(Reuters) -Indian clothing retailer Trent reported a 11% rise in quarterly profit on Friday led by an influx of sales from new stores, and said it is trimming its stake in its Zara joint venture.
The Tata group entity, which owns the affordable young adult-focussed fashion chain Zudio, reported a net profit of 3.77 billion rupees ($42.89 million) for the three months ended September 30, up from 3.39 billion rupees a year ago.
Trent has been on a store-opening spree the last few quarters, with its store count climbing to 1,101 across 251 cities at the end of the reported quarter, compared to more than 800 outlets at the same time last year.
“We are adding presence in newer cities across tier 2/3 markets, as well as emerging catchments in the proximity of metro cities,” Trent said in an investor presentation.

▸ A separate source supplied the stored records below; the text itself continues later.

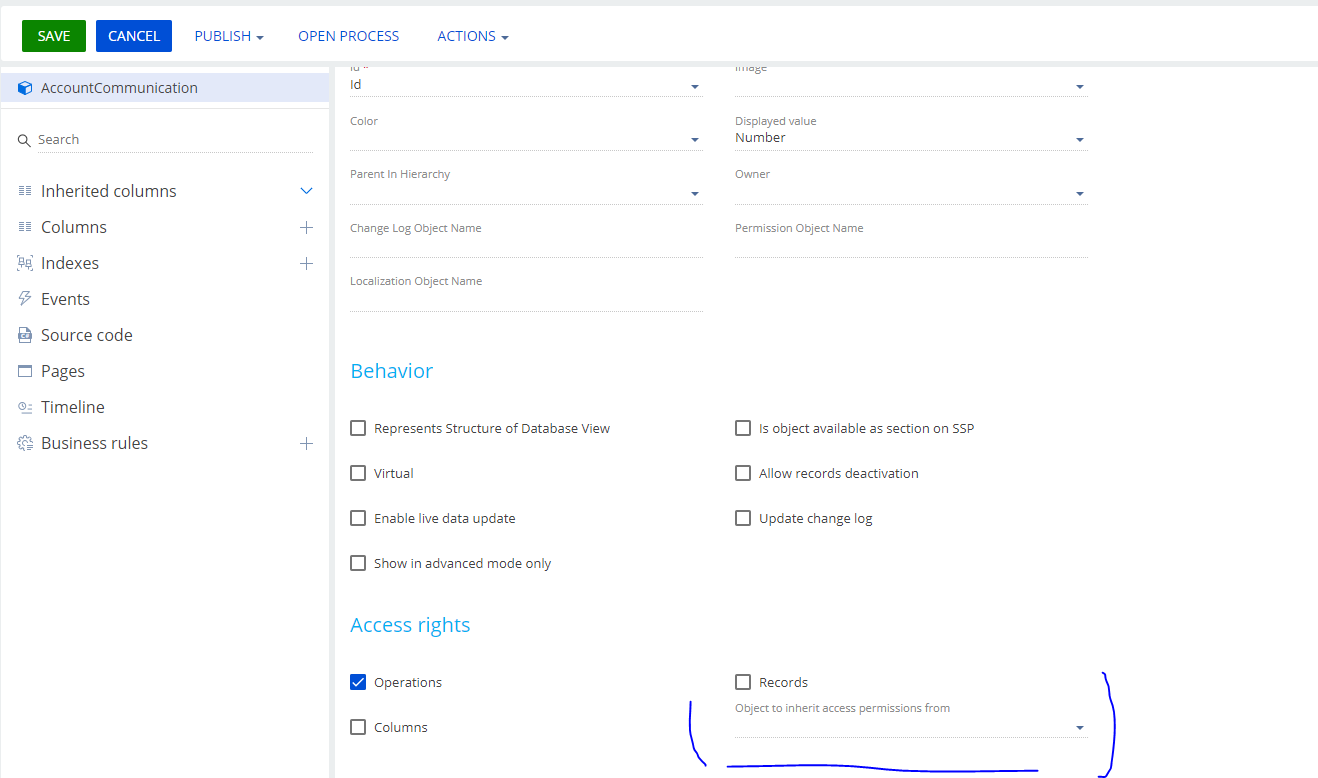Enable Update change log
Viewport: 1318px width, 778px height.
(x=743, y=517)
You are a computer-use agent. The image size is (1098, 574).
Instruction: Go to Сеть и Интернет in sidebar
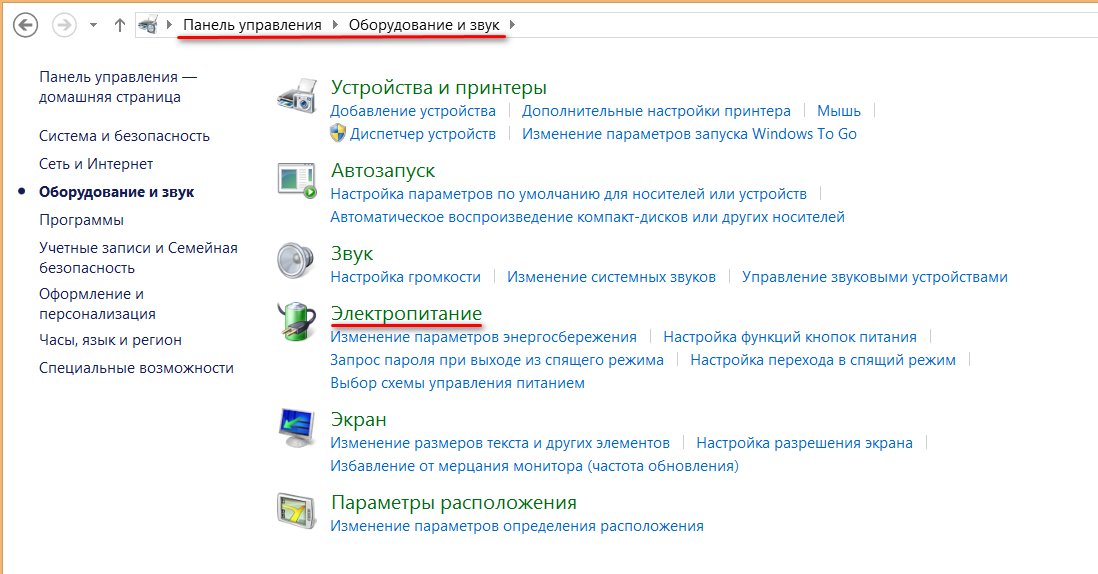tap(96, 164)
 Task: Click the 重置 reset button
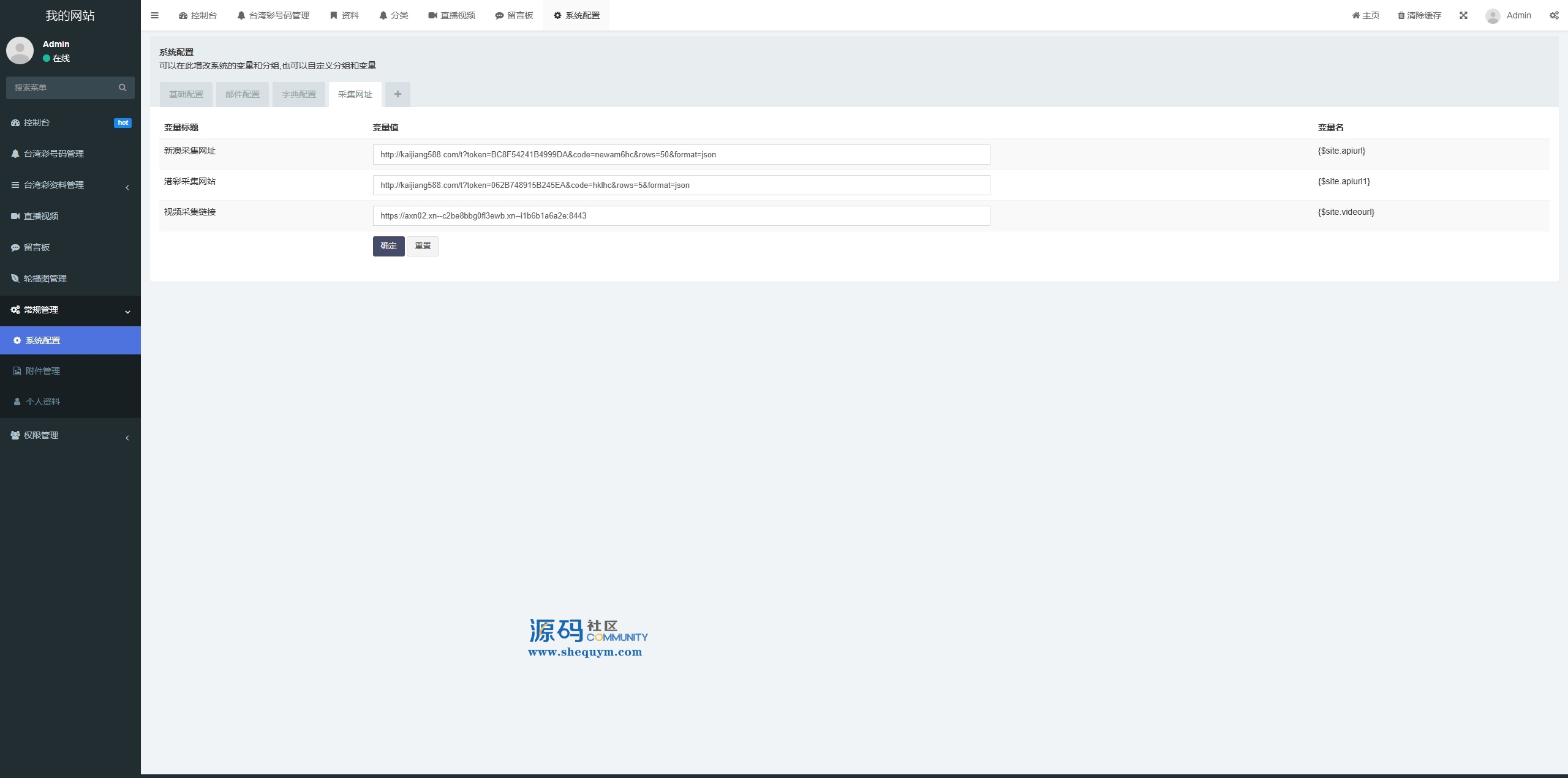[423, 246]
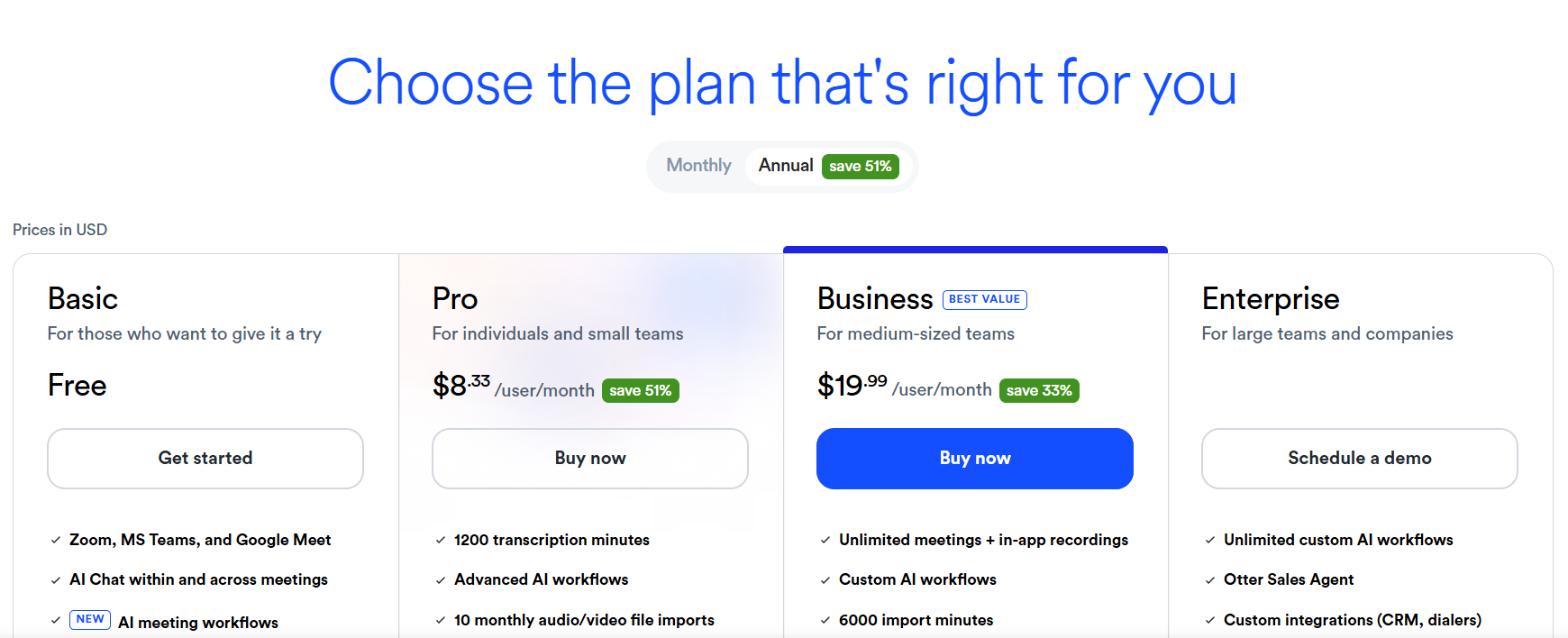Click the Enterprise plan heading
The image size is (1568, 638).
(x=1271, y=299)
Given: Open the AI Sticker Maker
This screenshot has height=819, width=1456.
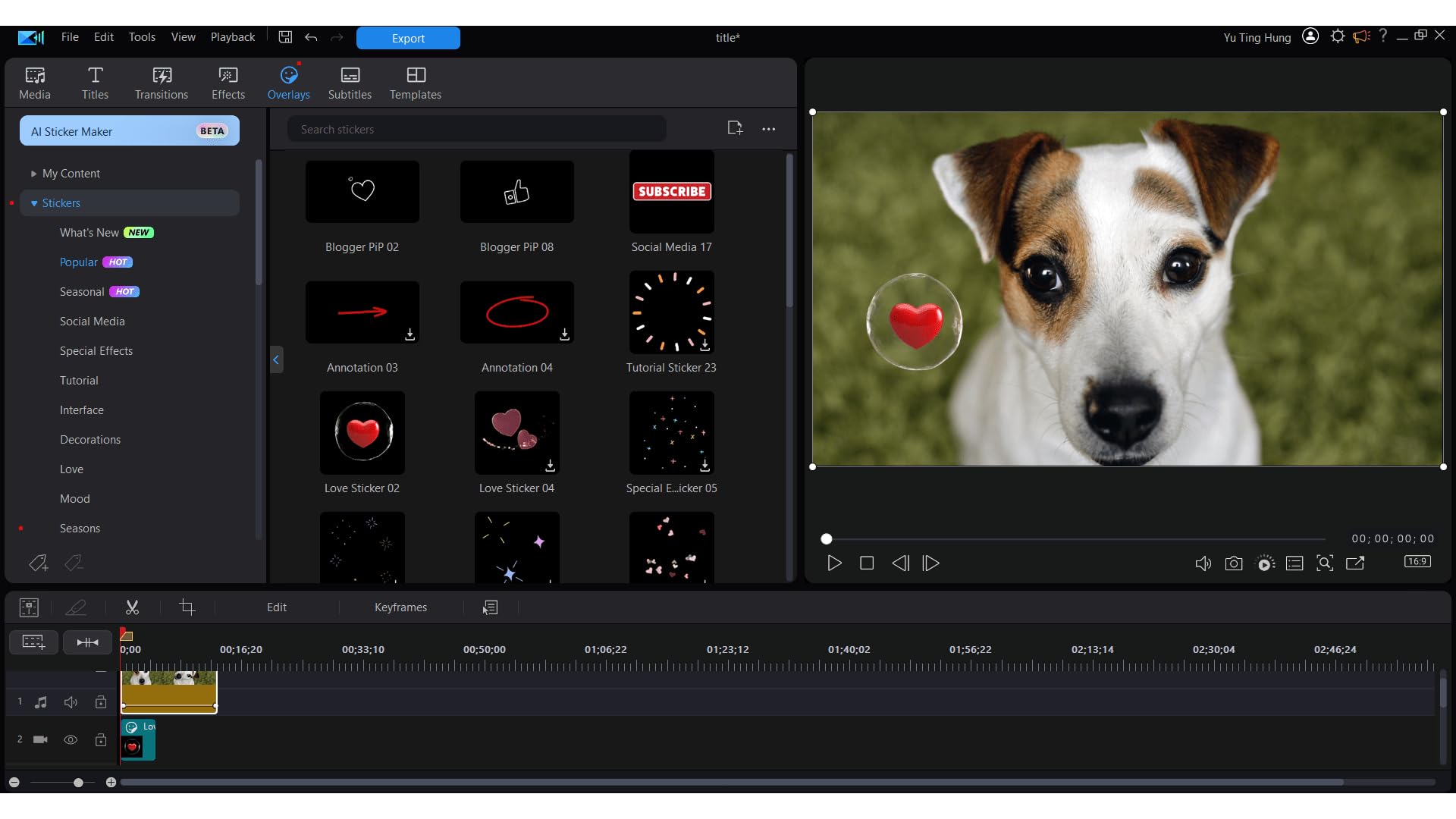Looking at the screenshot, I should pos(129,131).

The efforts helped revenue rise 16% to 48.18 billion rupees. However, the rise was Trent’s slowest in at least 16 quarters, tracking a slowdown that began more than a year ago.
“The consumer sentiment in the second quarter was relatively muted,” Trent said. Its profit after tax margin also shrunk to 10% from 11%.
Revenue growth slowdown — due to cash-strapped consumers cutting back — has prompted analyst concerns that its performance, which earned it a spot in the benchmark Nifty 50 last year, is cooling.
The Zudio owner also said it received a share buyback offer from Inditex Trent Retail India, a joint venture it formed in 2009-2010 with world’s biggest listed fast-fashion retailer Inditex to operate Zara stores in India.
Trent had cut its stake in Inditex Trent, whose revenue for 2024-2025 was 27.82 billion rupees, to 34.94% from 49% last year.
It did not disclose what its stake would be after the share sale.